Inspired by Goldsworthy

Brooke and I went on a canoeing expedition with Andy Goldsworthy.

Brooke is my brother-in-law; Goldsworthy is the English artist and nature sculptor (see story above). Goldsworthy joined our trip in spirit – and that was full participation indeed, as it turned out.

Brooke and I had paddled across Hatch Cove in Maine to the first island in the tidal bay of the Bagaduce River. We wanted to explore the ancient hand-dug well – the island had been a way point on the underground railroad – and collect artifacts. Ospreys soar above the oblong island, and raccoons, bears, and deer traipse across the mussel shoals at low tide, leaving crab and urchin shells from their meals beneath the oak trees.

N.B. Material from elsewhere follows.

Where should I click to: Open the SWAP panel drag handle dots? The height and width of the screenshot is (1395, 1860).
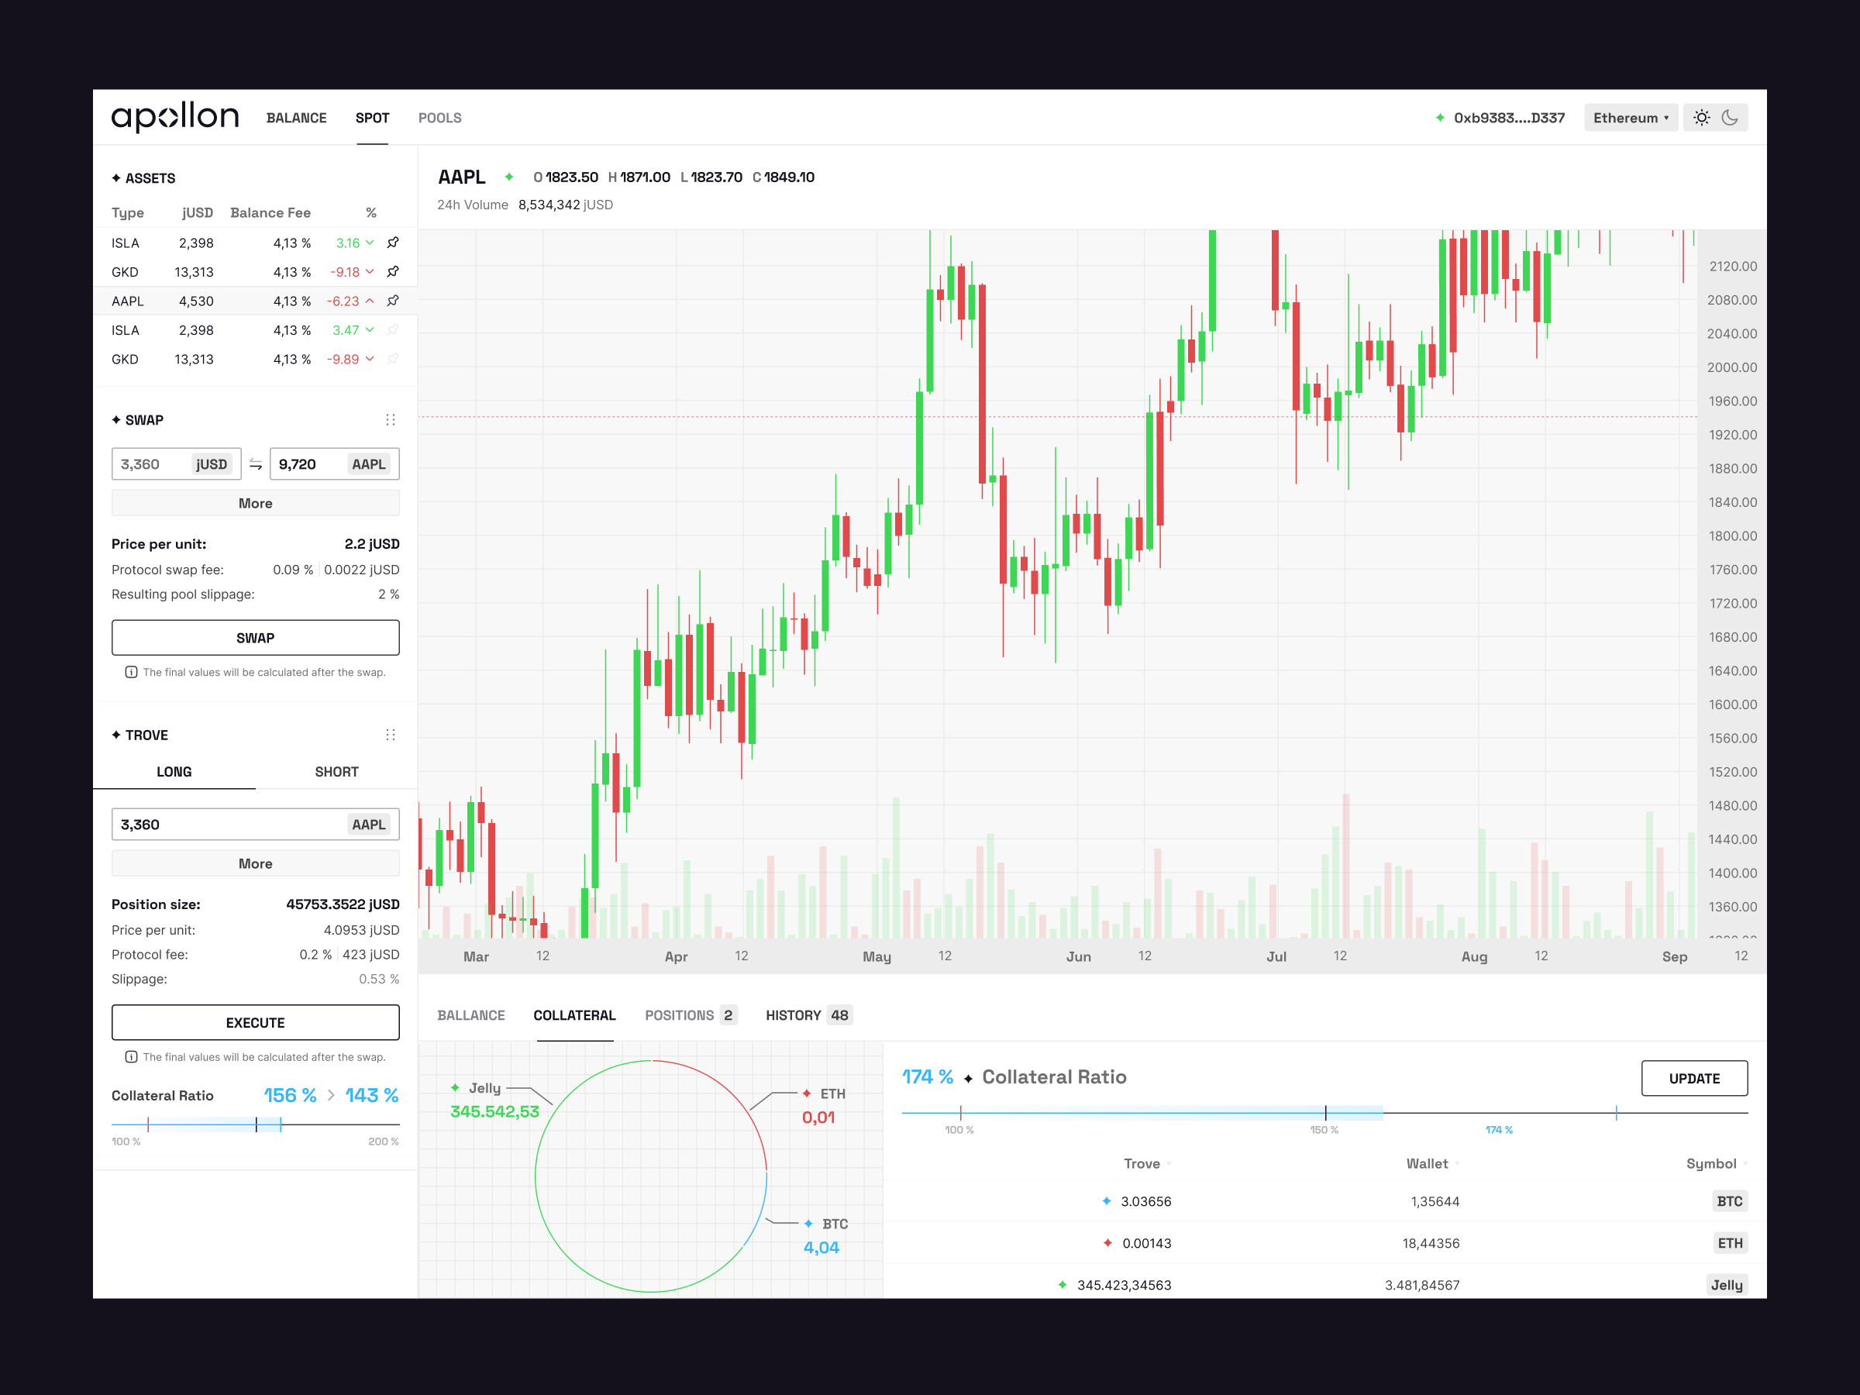[390, 420]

On a previous visit, I found an enormous osprey feather. We hoped for a similar treasure this time.

But we had been looking at photos of Goldsworthy's work – and so, instead of collecting feathers, we were inspired to make art from found objects while the tide receded. No forest walk, much less a stroll in the park, can be the same after seeing Goldsworthy's "take" on the sculpture imbedded in the natural world. When you walk with his insight, you come to a new understanding of art, nature, and inspiration. Therefore, Brooke and I found ourselves in the intertidal zone of possibility.

I wondered, for instance, how hard it would be to stack some of the smooth, barnacle-encrusted granite on the pebbled shore; how hard it would be to leave something for the tide to nibble and grate at on its return.

I discovered the sleight-of-hand by which you can balance an impossibly large stone on its nose: use small pebbles, even sand. Chinked and wedged under the ledge of an overhanging rock, the small stones and granules disappear and create the impression of great weight gingerly balanced on the head of a barnacle. Stone upon stone can follow until a tower presides over the beach with improbable equilibrium. The resulting statue takes on the feel of weights airborne. The heft of big, stolid rocks lifts up and seems to reach skyward. At such an invitation, the beach stones begin asking to dance.

And so I quickly erected three portly, bottom-heavy dancers, of varying heights, that resembled so many men stomping up out of the water for air. Or, as the tide crept in, slinking back to the murky depths from whence they came.

Brooke found his artistic license elsewhere. He discerned a kind of mandala in the arrangement of iridescent mussel shells against a light granite background, fenced in by a prairie of green grass stalks. He created another array, as if the mollusks had been surprised while in a powwow, and were scurrying for cover.

Then Brooke found the seaweed. The photographic record will show him wearing a shaggy headdress of rockweed, and a shawl and skirt of kelp fronds. He had fully merged with his medium, the wildman-of-the-Bagaduce sprouting organically from the dark rocks.

There is a certain silent, phantom, six-hour cadence to art concocted in the intertidal zone between high tides. As Goldsworthy knows, when his ice-sheet bridges are touched by the sun, their minutes are numbered; the tide will surely and slowly dismantle my dancing cairns! Perhaps there is a note of sadness in these effects of time and tide, but I would prefer to feel that herein is part of the artistry: a renewal of possibility and opportunity, part of the ebb and flow of creativity. We were responding with the landscape, not merely to it.

My Bagaduce island cairns are a performance, after all. They stood for a while as sentinels to curious paddlers flowing past. For one tidal cycle they enacted my sense of their grace and poise, before snuggling back down, boulder to boulder, in underwater "rockness."

We paddled away from the island in the afternoon, leaving our cairns and Goldsworthy mandalas to the elements. But when we got back to the driveway at home, a new inspiration was waiting. The stone wall in front of our house had a different look to it – or we had a different view of it. These stones, too, wanted to dance. So we set to work stacking them into a stone arabesque.